By Suz deMello
Amazon is known for its ruthless business practices—it doesn’t merely squeeze competition, it strangles it until it dies.
Amazon currently sells 40% of all new books sold in the USA. Their percentage of the market in ebooks is even larger—perhaps 66% according to the above-cited Salon.com article.
Amazon is not only a bookseller, but a publisher, and it favors its own imprints and minimizes the ability for readers to find its competitors. The most famous example is that of Hachette. Check out Stephen Colbert’s clips on the issue.
Well-known is Amazon’s dislike of sexy covers, adult-oriented books and erotica; it seems to especially target purveyors of steamy books. Though Amazon touts its independent publishing program as a boon for writers, many indie published authors, especially in erotic romance, complain that Amazon’s search engine has made it difficult if not impossible for readers to find their books. The Kindle Unlimited program has cut further into their book revenues. Ellora’s Cave, one of the most prominent publishers of steamy and erotic romance on the web, has downsized radically, citing a massive drop in Amazon sales of its books as the reason.
Well-known erotic romance author Selena Kitt had this to say (and a lot more):
If you’re an erotica writer, you know that Amazon has a double standard. If you publish a title and put it into the “erotica” category, there are certain things that aren’t allowed in the title or on blurb. But if you put that same title and blurb into the “romance” category, it’s fine. Half-naked couples in a hot, torrid embrace are just fine in romance, but strangely, in the erotica category, they’re often filtered and sometimes even blocked.
The loyalty of many customers to Amazon is misplaced. For example, Amazon often does not feature the best online price for a book or other item. A couple of cases in point:
On 30 Sept 14, the price of one of my shorties, Highland Vampire, on Amazon was $2.51. The price at Harlequin’s site was $2.39.
Being the daughter of Brits, I’m a tea drinker and lately have been into using loose teas (they really do make a better cuppa). Initially I had been purchasing from Amazon—isn’t that the place we’ve all become accustomed to checking first? Then I went to the Twinings Tea site and found that I’d been grotesquely overpaying. My fave Darjeeling at Amazon costs $8.24 and it’s an “add-on item,” which is some sort of irritating practice at Amazon—I couldn’t get the tea without buying other stuff, and I couldn’t find a work-around for that bit of Amazonian weirdness.
The same tea is almost half the price—$4.49—at Twinings.
Like many, I have come to rely on Amazon for so much! I listen to music on my Amazon music player on both laptop and cellphone, and download music from Amazon as well. I’m an Amazon affiliate. I also buy books for my Kindle Paperwhite, which I love, from Amazon.
But maybe it’s time to cut the cord. Why should I fund an entity that seeks to exploit me, maybe even put me out of business?
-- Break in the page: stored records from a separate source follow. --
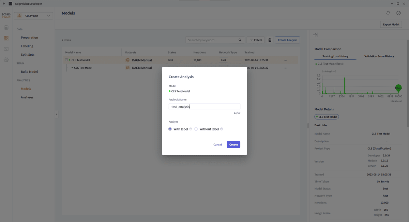Open the database icon in left sidebar
Viewport: 409px width, 222px height.
click(6, 28)
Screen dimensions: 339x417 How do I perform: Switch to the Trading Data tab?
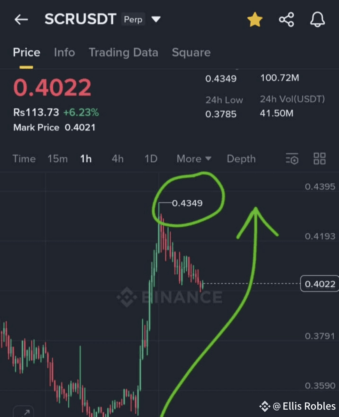point(123,52)
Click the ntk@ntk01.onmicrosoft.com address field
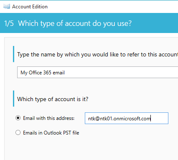This screenshot has width=178, height=160. (x=127, y=118)
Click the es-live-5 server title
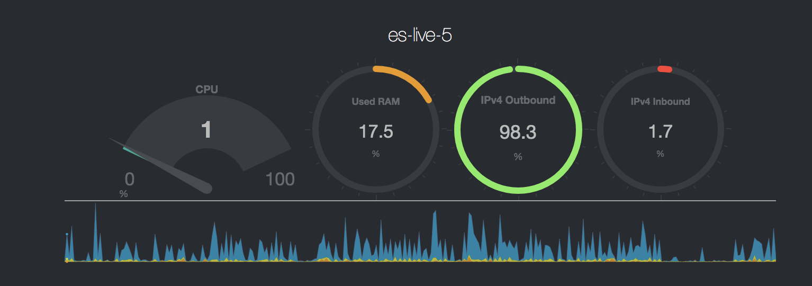 click(x=419, y=36)
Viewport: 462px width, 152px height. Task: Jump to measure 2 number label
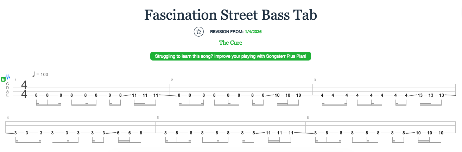172,80
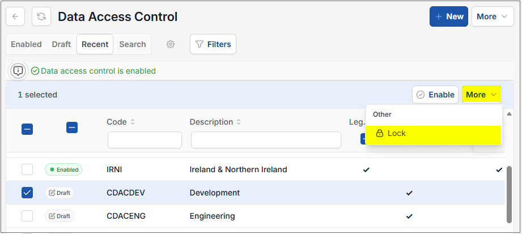522x234 pixels.
Task: Click the Draft status badge for CDACENG
Action: click(x=60, y=216)
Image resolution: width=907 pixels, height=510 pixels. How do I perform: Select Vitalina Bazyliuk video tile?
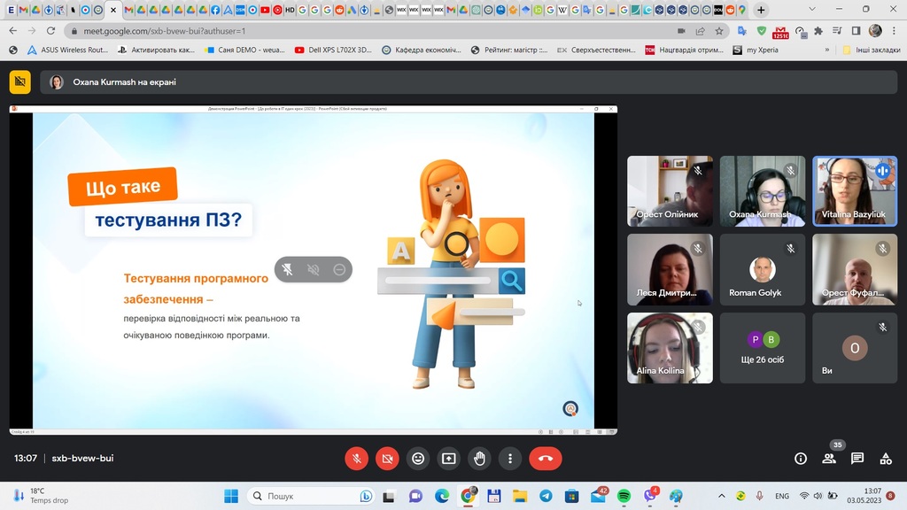pyautogui.click(x=855, y=191)
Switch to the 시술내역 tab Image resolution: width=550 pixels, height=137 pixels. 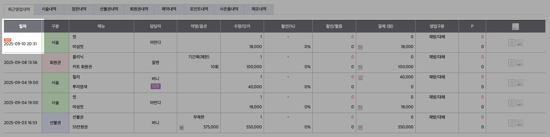coord(49,10)
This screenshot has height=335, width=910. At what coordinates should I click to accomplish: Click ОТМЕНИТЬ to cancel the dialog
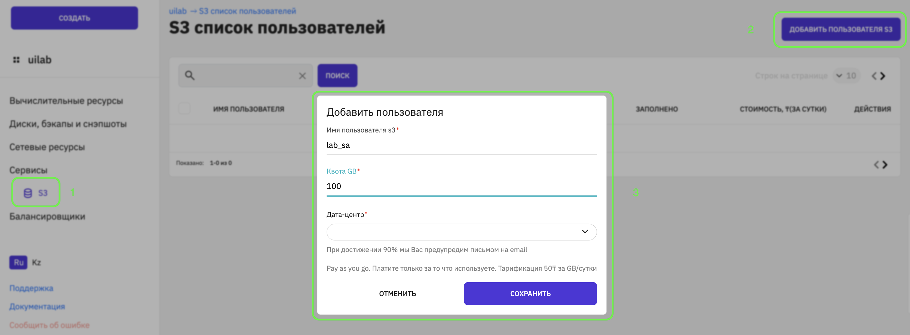(397, 293)
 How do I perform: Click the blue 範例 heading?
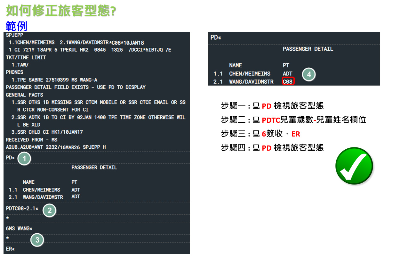pos(17,26)
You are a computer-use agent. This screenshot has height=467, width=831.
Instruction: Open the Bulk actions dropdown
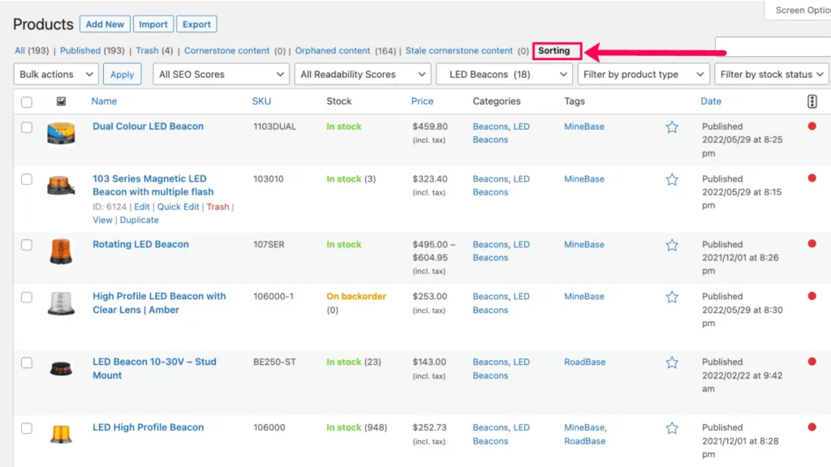56,74
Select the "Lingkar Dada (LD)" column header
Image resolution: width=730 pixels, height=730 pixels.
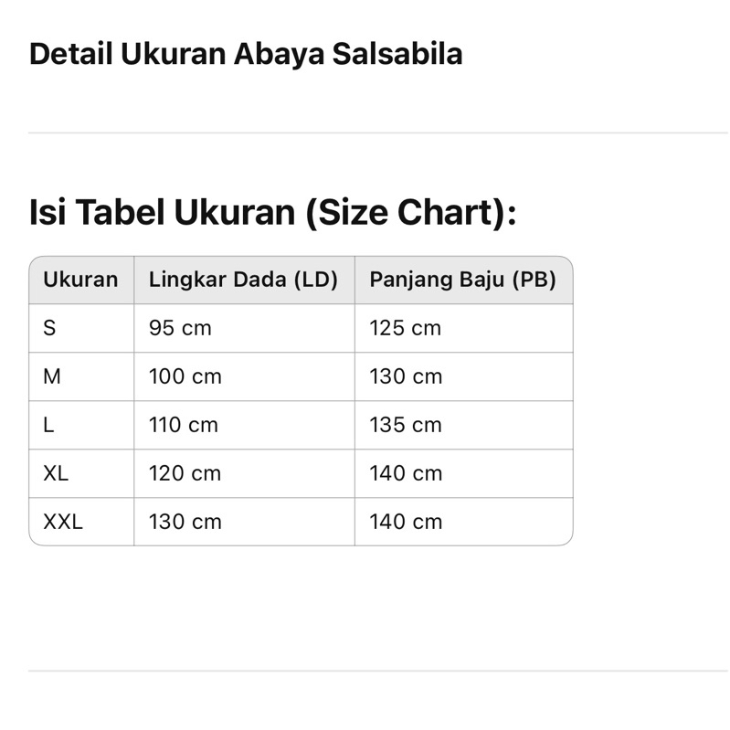tap(243, 280)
I’ve taken down my Amazon affiliate ads—that won’t hurt, as they’ve never earned me a penny. I’ve changed my email signature line, which used to direct folks to my Amazon author pages, to instead include my website and blog. Other changes will be harder.
I’m an Ellora’s Cave author. I also have books placed with two other publishers that have disappointed me in myriad ways—see these links:
www.harlequinlawsuit.com and scroll down to #9 at
So I’m going indie. But Createspace and KDP are fabulous platforms for self-publishing. How ethical is it, given my concerns, to use those platforms?
And beyond my personal worries, there’s the greater problem. Amazon sells a huge number of books, films, music and other creative and factual works.
Should one entity control so much of what goes into our minds and thoughts?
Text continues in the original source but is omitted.